◆ SET OF TASKS ◆
1. In the film festival review, why does the writer say it "only seems appropriate" for the festival to celebrate gangster films?
2. Copy the film festival review from "As part of the" to "films can do.", swapping "dirty cop" for "corrupt cop".
--- begin TEXT SECTION ---
SFIFF: Opening Weekend

San Francisco has been home to some of the most iconic scenery in American movies. The city has provided a particularly strong backdrop for suspense and crime films from Vertigo to Dirty Harry to The Maltese Falcon. In its 56th year, the San Francisco International Film Festival is celebrating gangster films, which only seems appropriate. Had it been possible, I would have seen one of these featured films as soon as I got to San Francisco.

Alas, my first Friday night in San Francisco didn’t kick off with a gangster epic but with the crowd-pleasing Populaire. A lighthearted jaunt through the life of a speed-typing secretary in 1960s France, Populaire is director Régis Roinsard’s first feature-length film. It was a campy, classic Hollywood tale that wasn’t particularly surprising but was nonetheless entertaining. Roinsard deserves praise for his visual sensibilities and the integration of some gorgeous, classic lighting in the movie’s one bedroom scene.

Populaire proved a smooth introduction to the festival even if there were no scary Yakuza guys cutting off heads. As SFIFF goes into full swing over the weekend, I’m cherry picking four of my opening weekend favorites and three of the most promising festival films on my radar for the upcoming week.

 

7. The Daughter

Dark and startling, The Daughter is a brilliant combination of classic serial killer thriller and social commentary. Co-directed by Alexander Kasatkin and Natalia Nazarova, the film follows young Inna as she grapples with the murders of teen girls in her town and the apparent suicide of her own mother. The film is understated and composed of slow, powerful shots. Much of the film seems to revolve around the idea, as voiced by an orthodox priest, that “God is kind, but he is not sentimental.” Those in San Francisco who plan to catch the film at the festival should be aware that the subtitles are still quite rough in some places. Pay attention to the tenor and beauty of the film in these spots and you’ll enjoy the ride.

 

6. Chaika

Also set in Russia, Chaika is Spanish director Miguel Ángel Jiménez Colmenar’s second feature-length film. It is the story of Ahysa, a prostitute who works on a Russian ship, and her relationship with Asylbek, the sailor who agrees to raise the son that Ahysa births while aboard the ship. Chaika deserves recognition for the sheer scope of its cinematography and for the calculated way in which it tells a rather small, not-unusual story with refreshing clarity. The family dynamics at the core of the film struck me as simultaneously familiar and altogether frightening. Though the film’s ending is never intended to be a surprise, it is still striking and floated in my head long after I had left the theatre.

 

5. Outrage Beyond

As part of the gangster cinema spotlight at this year’s festival, Outrage Beyond promises to be yet another violent, glorious film from director Takeshi Kitano. A dirty cop investigating a murder in Tokyo attempts to trigger a yakuza war with the help of a grunt gangster (played by Kitano). There’s little doubt that a complex storyline about trust and betrayal in the underworld will be artfully matched with dark humor in a way that only gangsters films can do.
--- end TEXT SECTION ---
--- begin DATASET EXCERPT ---
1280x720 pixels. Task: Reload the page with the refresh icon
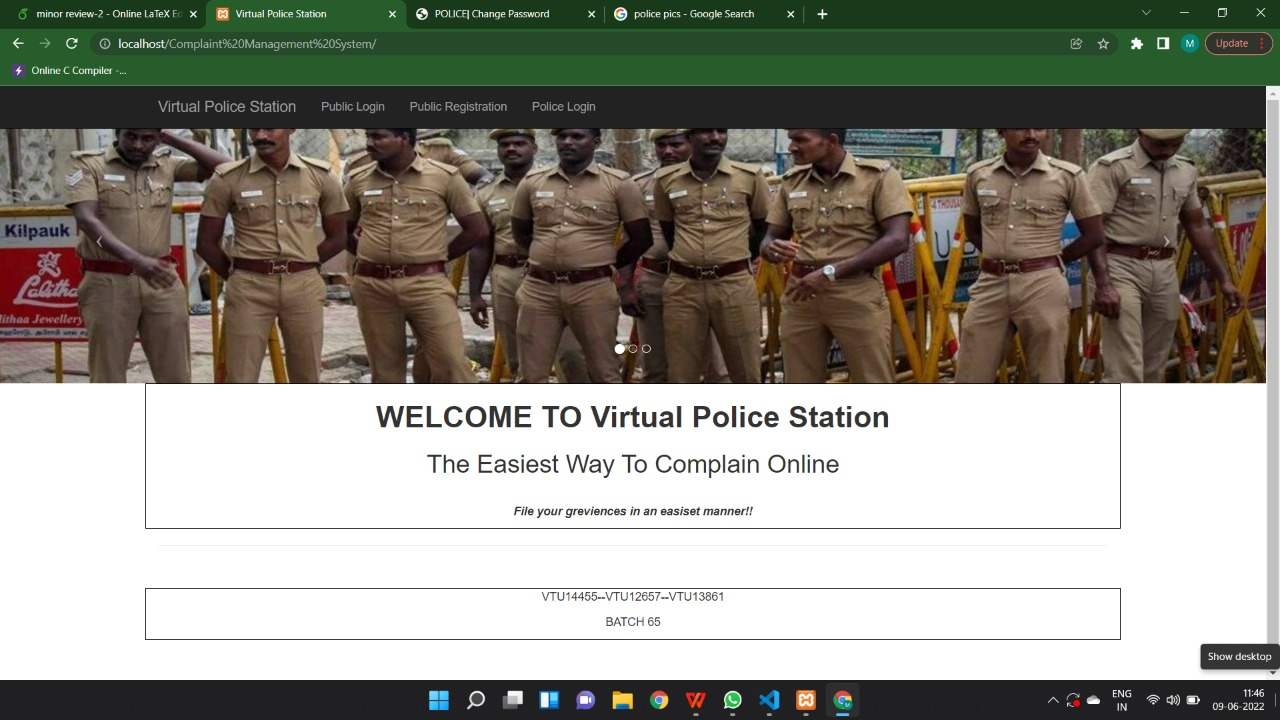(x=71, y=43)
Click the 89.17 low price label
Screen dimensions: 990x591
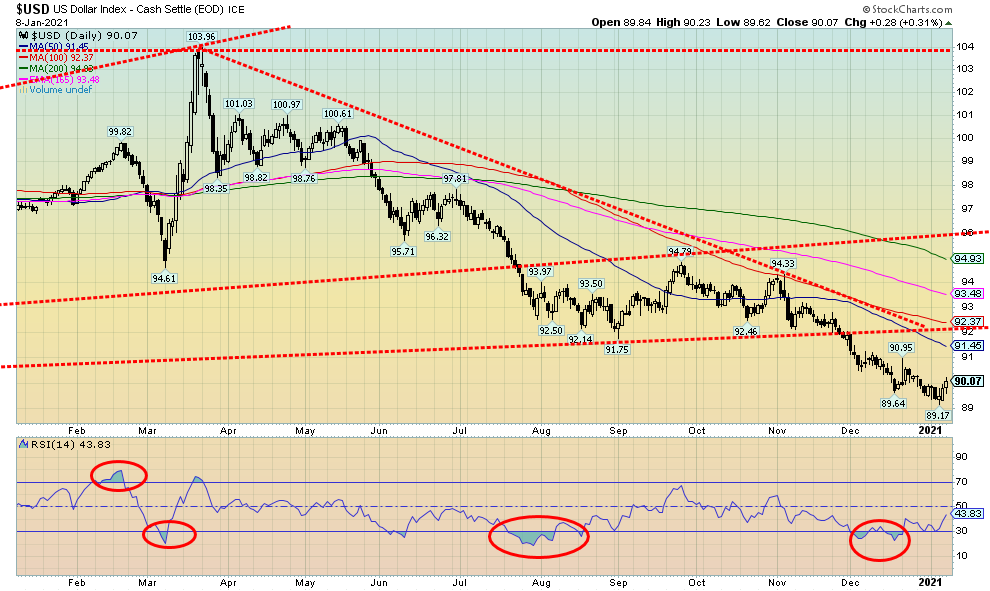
--- end DATASET EXCERPT ---
◆ ANSWER LIST ◆
1. San Francisco has been a particularly strong backdrop for suspense and crime films, from Vertigo to Dirty Harry to The Maltese Falcon. A gangster-film spotlight at the city's festival therefore fits that history.

2.
As part of the gangster cinema spotlight at this year’s festival, Outrage Beyond promises to be yet another violent, glorious film from director Takeshi Kitano. A corrupt cop investigating a murder in Tokyo attempts to trigger a yakuza war with the help of a grunt gangster (played by Kitano). There’s little doubt that a complex storyline about trust and betrayal in the underworld will be artfully matched with dark humor in a way that only gangsters films can do.